Que el inicio del otoño coincida con el principio del curso es en el fondo una de esas divertidas paradojas en las que cada año la vida se expresa y nos sorprende.

Curiosamente, cuando los días se acortan y el tiempo se oscurece es cuando emprendemos los nuevos proyectos, como si hubiéramos decidido esperar a que se acerque el crepúsculo para comenzar la jornada, o aprovechar el deterioro y la progresiva falta de calor, de luz y de fuerzas para retallecer enérgicamente. ¿Cuándo mejor y cuándo si no?, diremos con las manos extendidas. Aunque entonces uno ya no sabe si se encuentra ante el final del principio o el principio del fin, iniciando un ciclo o terminándolo. Seguramente las dos cosas, claro: la vida que surge cuando se empieza a agostar la vida, como la hierba que brota –que otoña– cuando los árboles se deshojan. Una "decadencia de hermosura", lo llamó Juan Ramón Jiménez, lo que significa tanto la hermosura que decae como la nueva belleza que nace en (y de) ese ocaso: "La vida se desnuda, y resplandece / la excelsitud de su verdad divina", cantaba el poeta. Porque, como también escribió Stefan Zweig en su propio ocaso personal, la luz nunca brilla tan fuerte y libremente como en la puesta de sol, y nunca se ama tanto como en la antesala de la renuncia.

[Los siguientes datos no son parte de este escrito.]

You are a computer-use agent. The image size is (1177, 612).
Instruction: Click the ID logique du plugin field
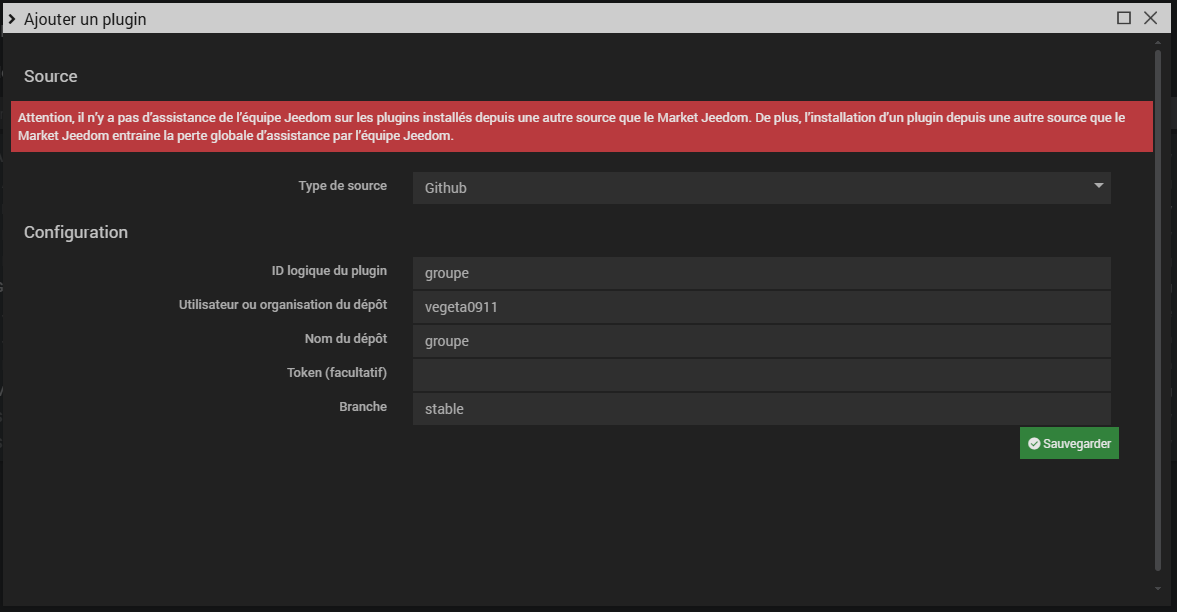pyautogui.click(x=760, y=273)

Parece una paradoja que el curso comience justamente al mismo tiempo que el
otoño, la estación del crepúsculo y la decadencia

En el otoño el tiempo desviste los árboles y deja al descubierto nuestros nidos ya vacíos. Nos trae así consigo la experiencia de la caducidad, del hueco que dejan la mudanza y la finitud. Porque lo que se va, nos deja o dejamos atrás, sea lo que sea, más que aligerarnos, a menudo nos perturba y desequilibra. Como esa sensación de inestabilidad que, aunque sea momentáneamente, nos provoca desprendernos de la mochila. Es entonces cuando nos damos cuenta de que la carga que soportábamos durante el camino era en realidad el apoyo que nos daba la seguridad y el equilibrio al andar. El peso, el ruido o la obligación era lo que nos permitía mantenernos erguidos y orientarnos. Y cuando estos desaparecen, sentimos que empezamos a perder pie y desestabilizarnos. Todo lo que parecía dificultar o impedir las posibilidades del deseo era en realidad lo que lo alimentaba. Lo que nos limitaba era, a la vez, nuestra condición de posibilidad.

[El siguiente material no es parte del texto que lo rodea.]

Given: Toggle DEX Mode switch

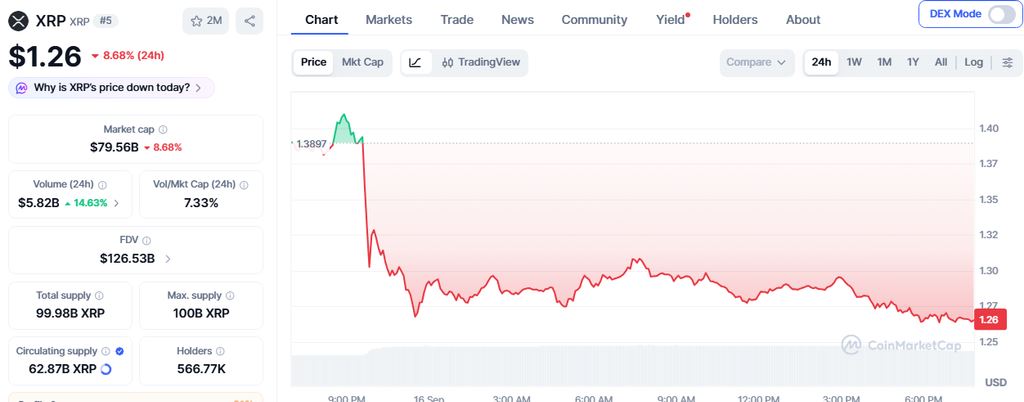Looking at the screenshot, I should click(1000, 14).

Estos días iniciales del otoño hemos comentado en clase, con otro propósito, la metáfora de la paloma a la que se refiere Kant en la ‘Crítica de la razón pura’, y que ustedes seguramente conocerán en una u otra versión: "La paloma ligera que hiende en su libre vuelo los aires, percibiendo su resistencia, podría forjarse la representación de que volaría mucho mejor en el vacío". Como nosotros, el ave podría soñar o pensar, erróneamente, que llegará más alto, más rápido y con menos esfuerzo si no tuviera la oposición del aire y el viento. Pero en realidad sabemos que cuando le falte esa dificultad o esa resistencia es cuando empezará a caer. Y entonces necesitará agitar con más fuerza sus alas, buscando nuevamente el equilibrio en el empuje del aire para poder remontar el vuelo.

Pero esa coincidencia nos invita a reflexionar sobre los equilibrios que requiere la vida

El otoño nos recuerda todo ello desnudando las ramas, vaciando los nidos y empujándonos fuera del árbol, como si el tiempo o el aire fuera a detenerse definitivamente. Y no nos queda más remedio que empezar para seguir, moviendo rápida y frenéticamente las alas para no estamparnos contra el suelo, como en un pesado, ridículo y divertido vuelo gallináceo, buscando y esperando encontrar de nuevo la resistencia necesaria para elevarse y volar.